I have found no consensus among the oncologists I have spoken with in the aftermath of my mother’s death, and I don’t believe there is one. There are those who take a strong, consistent stance against not just such treatments but also against the general orientation of American medicine, particularly oncology, toward doing everything possible to save individual patients, no matter how poor their chances. These doctors seem inspired by a public-health model based on better health outcomes for communities rather than individuals, viewing it as the most moral and the only cost-effective way of practicing medicine. This view, often associated with the work of the medical ethicist Daniel Callahan, is increasingly influential.
Part of the problem is, of course, that there are limited resources, and the public health question is whether we should be putting so many resources into “hopeless” cases.

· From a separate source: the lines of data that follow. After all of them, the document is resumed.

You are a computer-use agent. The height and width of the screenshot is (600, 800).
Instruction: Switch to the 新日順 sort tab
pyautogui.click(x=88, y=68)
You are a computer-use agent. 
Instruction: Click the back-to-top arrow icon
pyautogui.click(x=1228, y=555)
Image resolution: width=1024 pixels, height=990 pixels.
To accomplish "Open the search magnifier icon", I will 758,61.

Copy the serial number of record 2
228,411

The reality is that Sontag underwent a bone marrow transplant only because she had the money to pay for it if her insurance company didn’t come through. She had to put up a $256,000 deposit before the Fred Hutchinson Cancer Center would proceed to treat her. Only a small percentage of the population could afford that; anyone of lesser means would have had to fight his insurance company while precious time ticked away, making a tiny chance infitessimal.

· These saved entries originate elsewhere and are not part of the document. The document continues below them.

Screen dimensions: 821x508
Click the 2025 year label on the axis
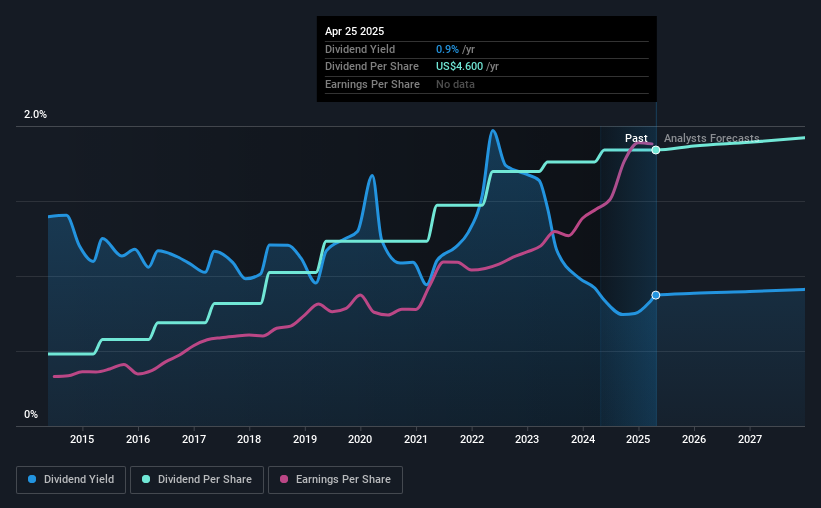(638, 439)

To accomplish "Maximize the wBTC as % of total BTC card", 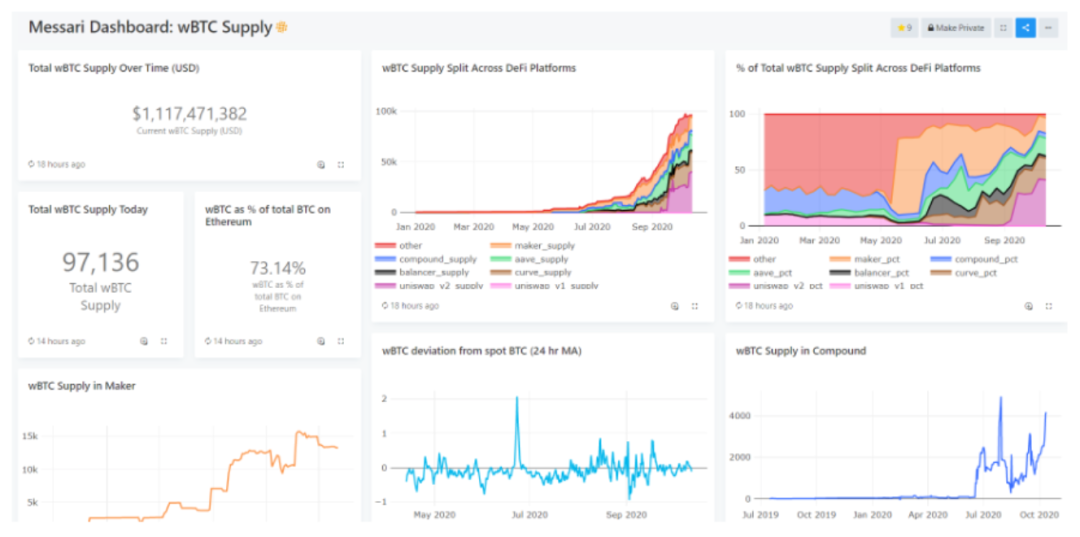I will [341, 341].
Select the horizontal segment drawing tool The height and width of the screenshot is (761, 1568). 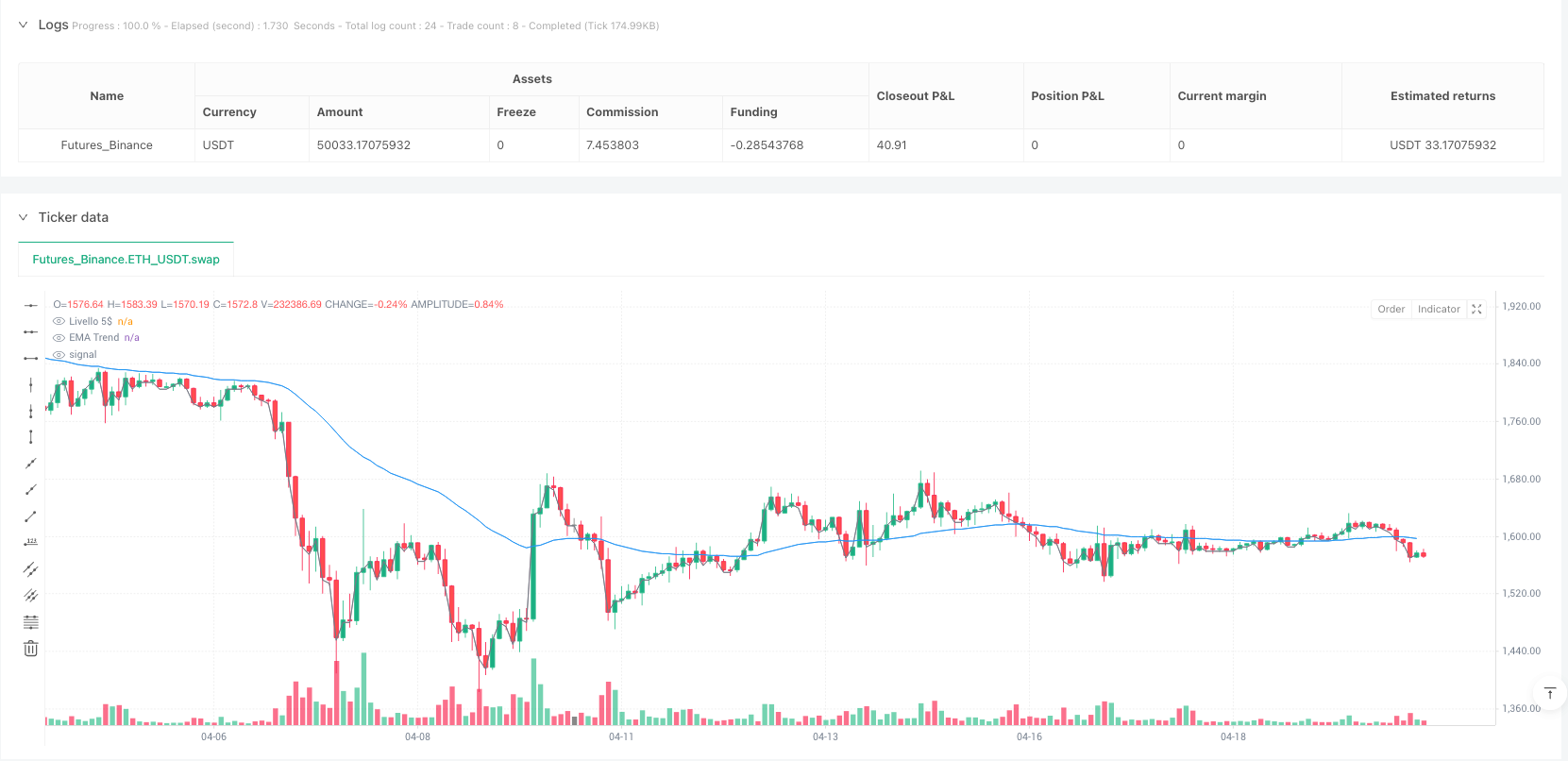tap(31, 358)
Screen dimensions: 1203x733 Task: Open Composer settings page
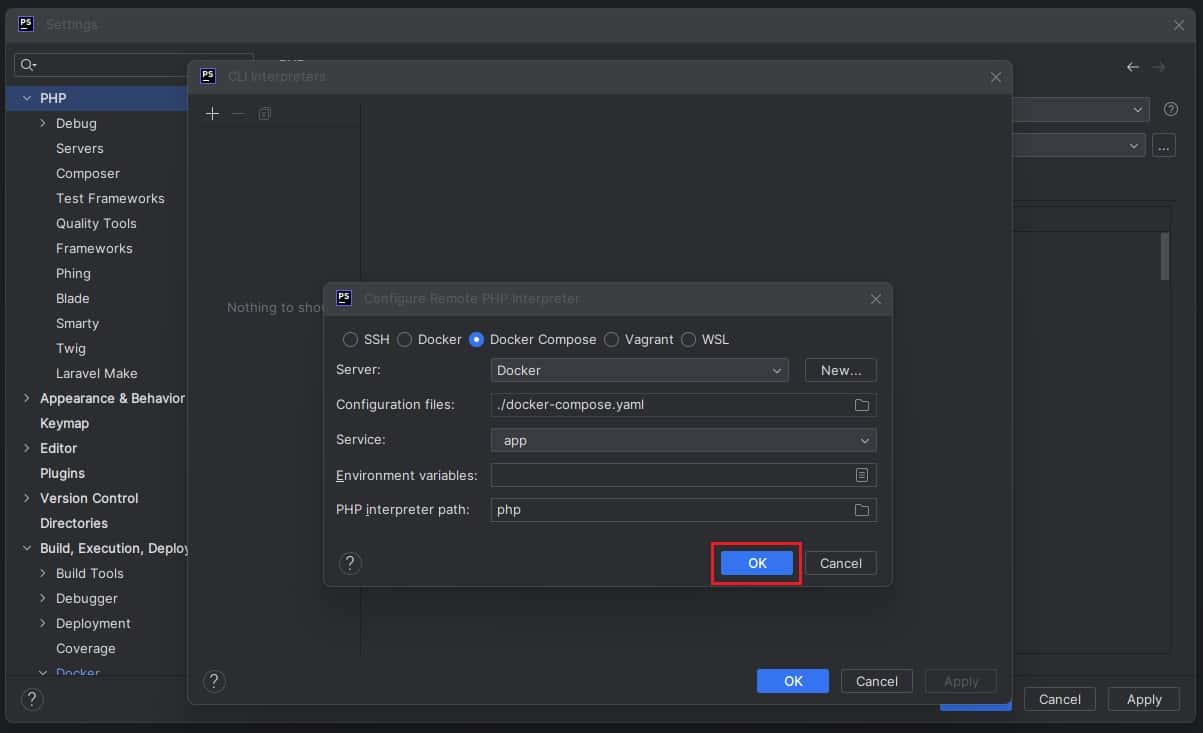click(x=88, y=174)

But the real problem here is that the areas where advances are most needed are exactly in these “futile” cases. Advances are made when doctors and their patients push the envelope and try to cure diseases that, at the time, have a very low (or seemingly nonexistent) chance of cure, sometimes at high cost, both in money and in risk. This leads, for example, a few surgeons to do enormous operations and infuse intraperitoneal hyperthermic chemotherapy (hot chemotherapy in the abdomen) to treat patients with diffuse gastrointestinal malignancies growing on the peritoneal linings of the bowel. It also leads oncologists to do bone marrow transplants and other high-risk procedures. Proposing such procedures is an ethical mine field. It’s very easy for the physician to delude himself into thinking he is doing the best thing for the patient so much that he shades what he says, overstating the hope and understating the risks. Because the patient naturally does not want to die, except in the cases mentioned above where the patient knows what he wants, the physician can, if not careful, lead the patient into a risky course of treatment when, if the patient knew the true likelihood of success and the suffering that course of treatment would cause, he very likely might decide that the best thing is hospice and palliative care to let him get his affairs in order and spend what time he has left in as much comfort as possible. Patient autonomy is paramount here, but making sure it is respected is much harder said than done.

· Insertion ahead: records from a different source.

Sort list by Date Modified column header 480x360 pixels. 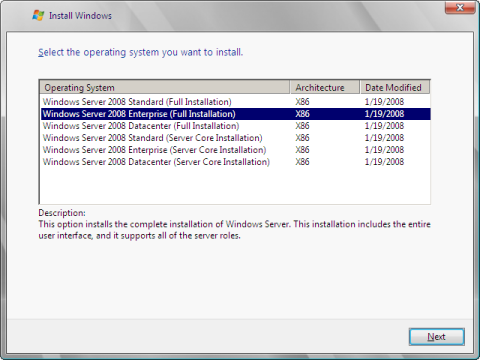tap(395, 87)
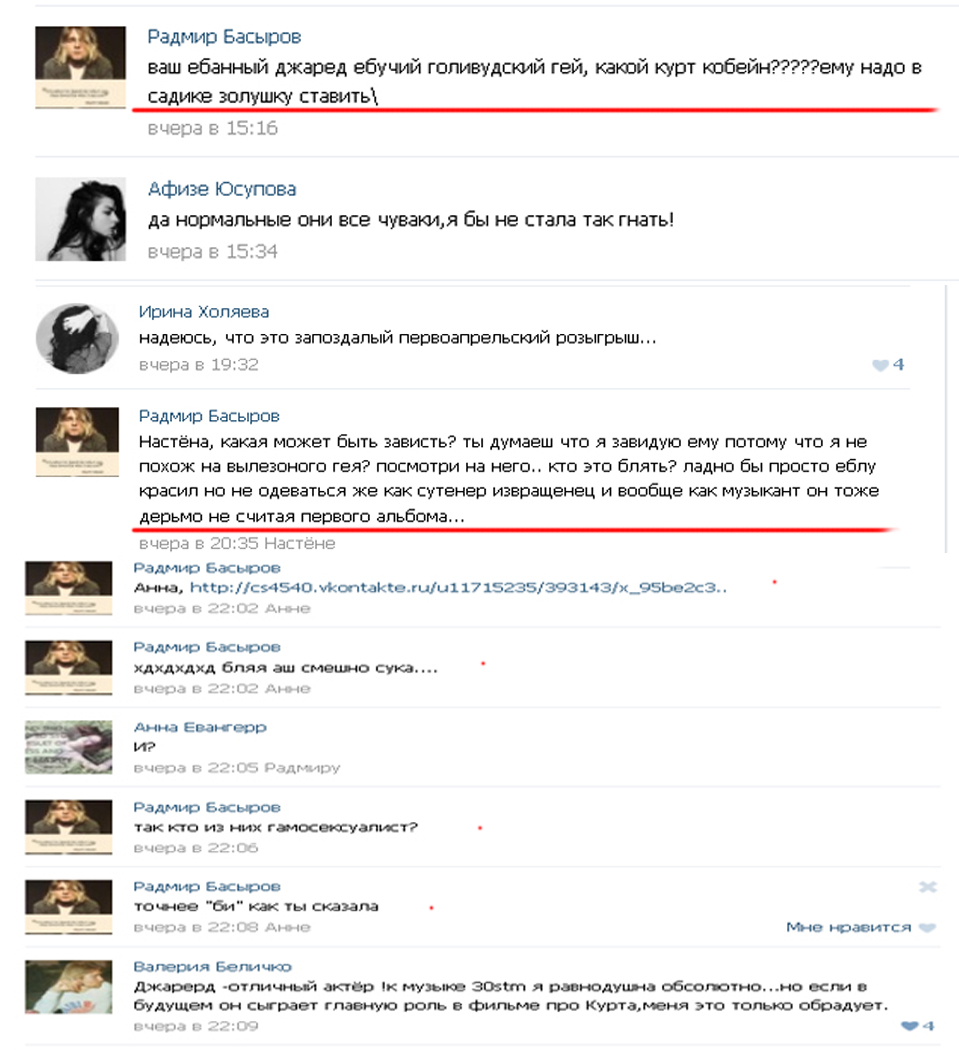Click the like count 4 beside Ирина's comment
Viewport: 959px width, 1050px height.
pos(898,364)
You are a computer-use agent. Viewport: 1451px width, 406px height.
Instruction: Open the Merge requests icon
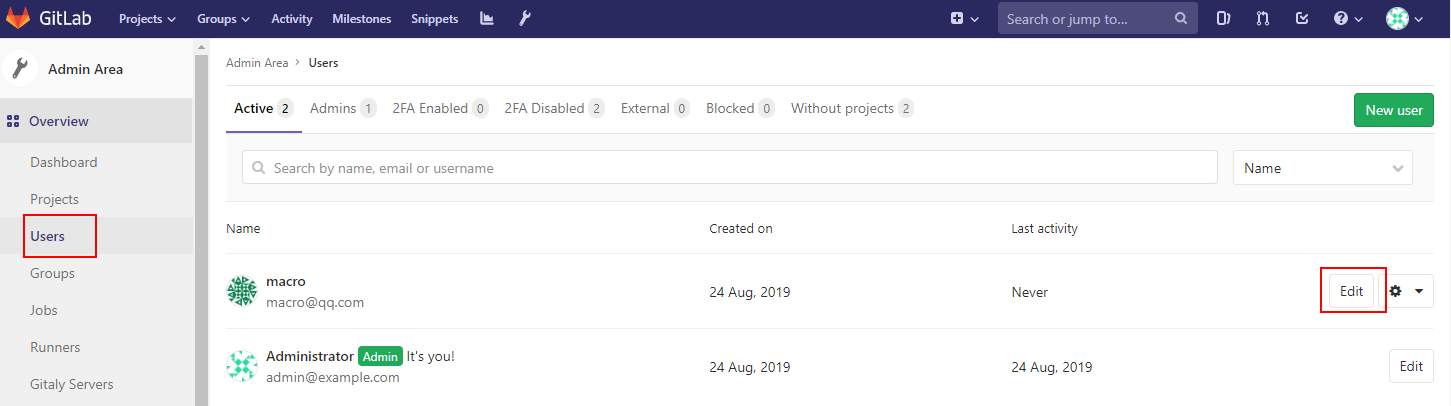tap(1263, 19)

Finally, another point the article made hit home for me, and that is the optimism of cancer researchers. Like many researchers, I believe that most cancers can be overcome. Unlike, however, the Director of the NCI, I’m not so optimistic that I believe we can “end suffering and death from cancer by the year 2015.” The advances in genomics, proteomics, and targeted cancer therapy are already providing better treatments with fewer side effects than anything in the past. Advances in surgery and radiation therapy are making possible the local treatment of tumors that could not be approached in the past. But it is not yet enough. Even though the fruits of molecular research emanating from our laboratories gives me great hope for the future, today I still sometimes have to fight to prevent myself from letting nihilism take hold when I confront a patient with an advanced cancer and a slim hope of survival. All of that hope and optimism that I have means nothing when confronting a patient for whose disease my art offers little.